Again, I'm only guessing and I'm not sure what he is asking about, but academic film theory in the United States, Europe, and I suspect elsewhere, has been very much influenced by two authors, Christian Metz and Jean-Louis Baudry, who take a very narrowly Freudian/Lacanian approach to art. What is interesting is that they do not offer "interpretations" of fictional dreams, or films, at all; they offer a whole view of cinema that is based on Freud's dream theory. I'm kind of partisan about this, but I certainly think many, many film theorists would agree with me: the application of Freud's theory of dreams to art has been very misguided, and Metz and Baudry, though influential, are just wrong in a variety of ways. (For example, they are mistaken about the empirically verifiable responses cinema audiences have to being in a darkened theater--as Freud is mistaken about patterns of dreaming.) The classic objections to Metz and Baudry are in Noel Carroll's book, Mystifying Movies. Another book very much influenced by them is Roger Eberwein's Film and the Dream Screen, a fascinating curiosity which summarizes a lot of psychoanalytic theory about film, and which I also happen to think is very mistaken. I emphasize though that Eberwein does not offer "interpretations" of either dreams or films; he writes about the phenomenon of cinema.
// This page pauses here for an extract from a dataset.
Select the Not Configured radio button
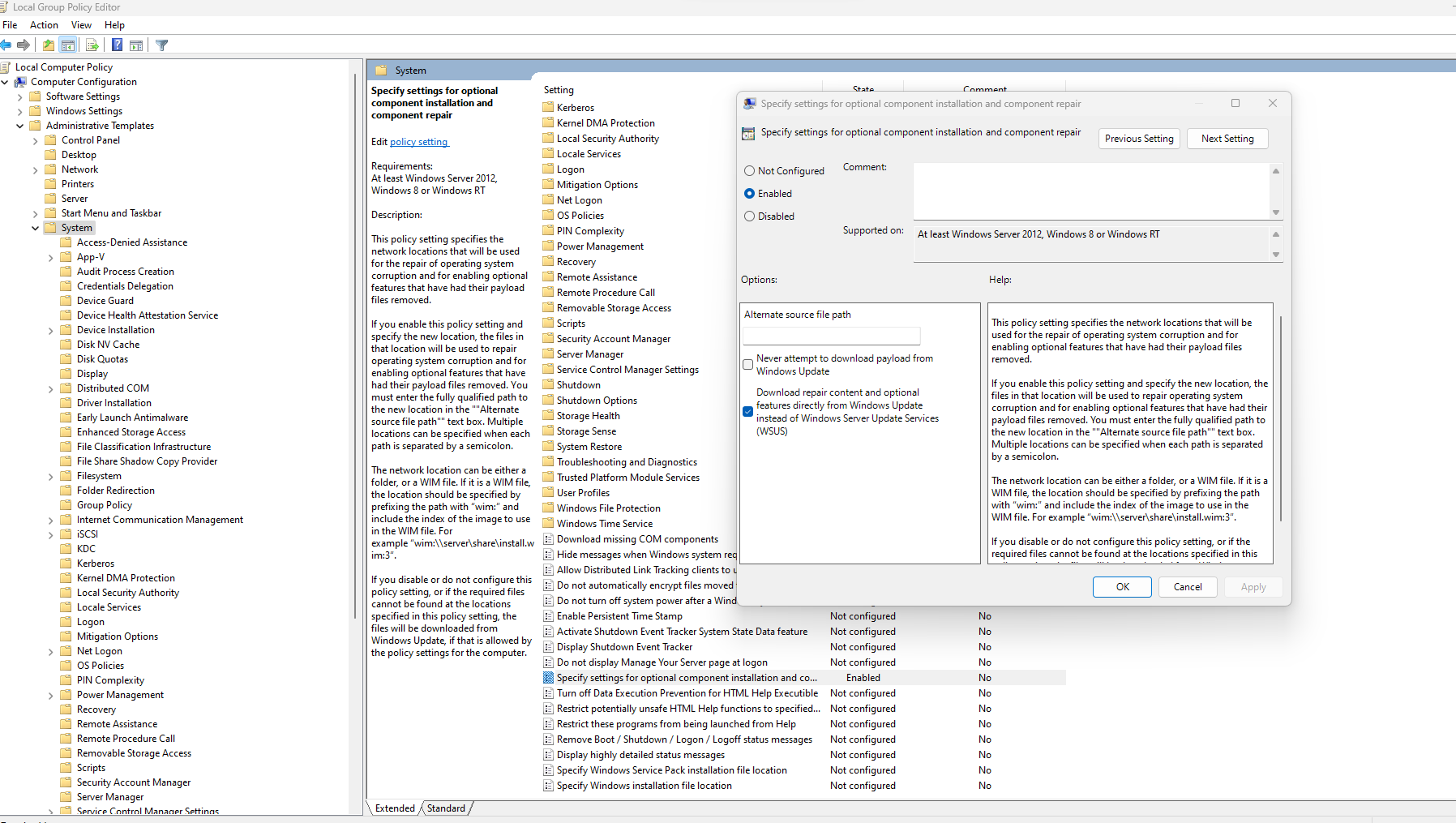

My feeling is that Juan wants to explore further the phenomenology of dreams, but I am not sure what exactly, in his view, this has to do with the phenomenology of cinema. For what is "dreamlike" in cinema, generally, the first classic statement was by Suzanne Langer in "Feeling and Form," but it's pretty rudimentary. Filmmakers like Maya Deren and Stan Brakhage have written about how their work tries to approximate or learn from the dream state; Parker Tyler's writings on experimental cinema are very smart about the same topic. Gaston Bachelard's book, "The Poetics of Reverie," is a good guide; as is, as Richard W. might have mentioned, Bert States' book, The Rhetoric of Dreams. (Richard, by the way, put together a formidable introduction to a lot of relevant matters at the Postmodern Dreaming site.) I think Gestalt psychology and object-relations theory still have a whole lot to teach us about what happens when we experience a film and enter a state much like dreaming, reverie, or fantasy (and understanding this better might undermine a tremendous amount of sloppy politically or morally-oriented criticism). I do not know ifJuan has mentioned or is familiar with Medard Boss and existential psychiatry's view of dreaming; George Devereux kind of applies it toGreek tragedy in "Dreams and Greek Tragedy," and more centrally, Ludwig Binswanger does in "Dream and Existence." Finally, Michel Foucault's introduction to Binswanger, "Dream, Imagination, andExistence," is something I think Juan would enjoy if he's not already thoroughly familar with it. I apologize if I am rehearsing material that is already familiar.
By the way: I also think Wittgenstein's criticism of Freud's theory is very much to the point, and his general comments on Freud are witty and insightful. Interestingly, Jung's criticisms of Freud are very similar to Wittgenstein's. I think people may overlook this because they do not expect Jung to so rational.
And I think Mario Levrero has not been translated into English.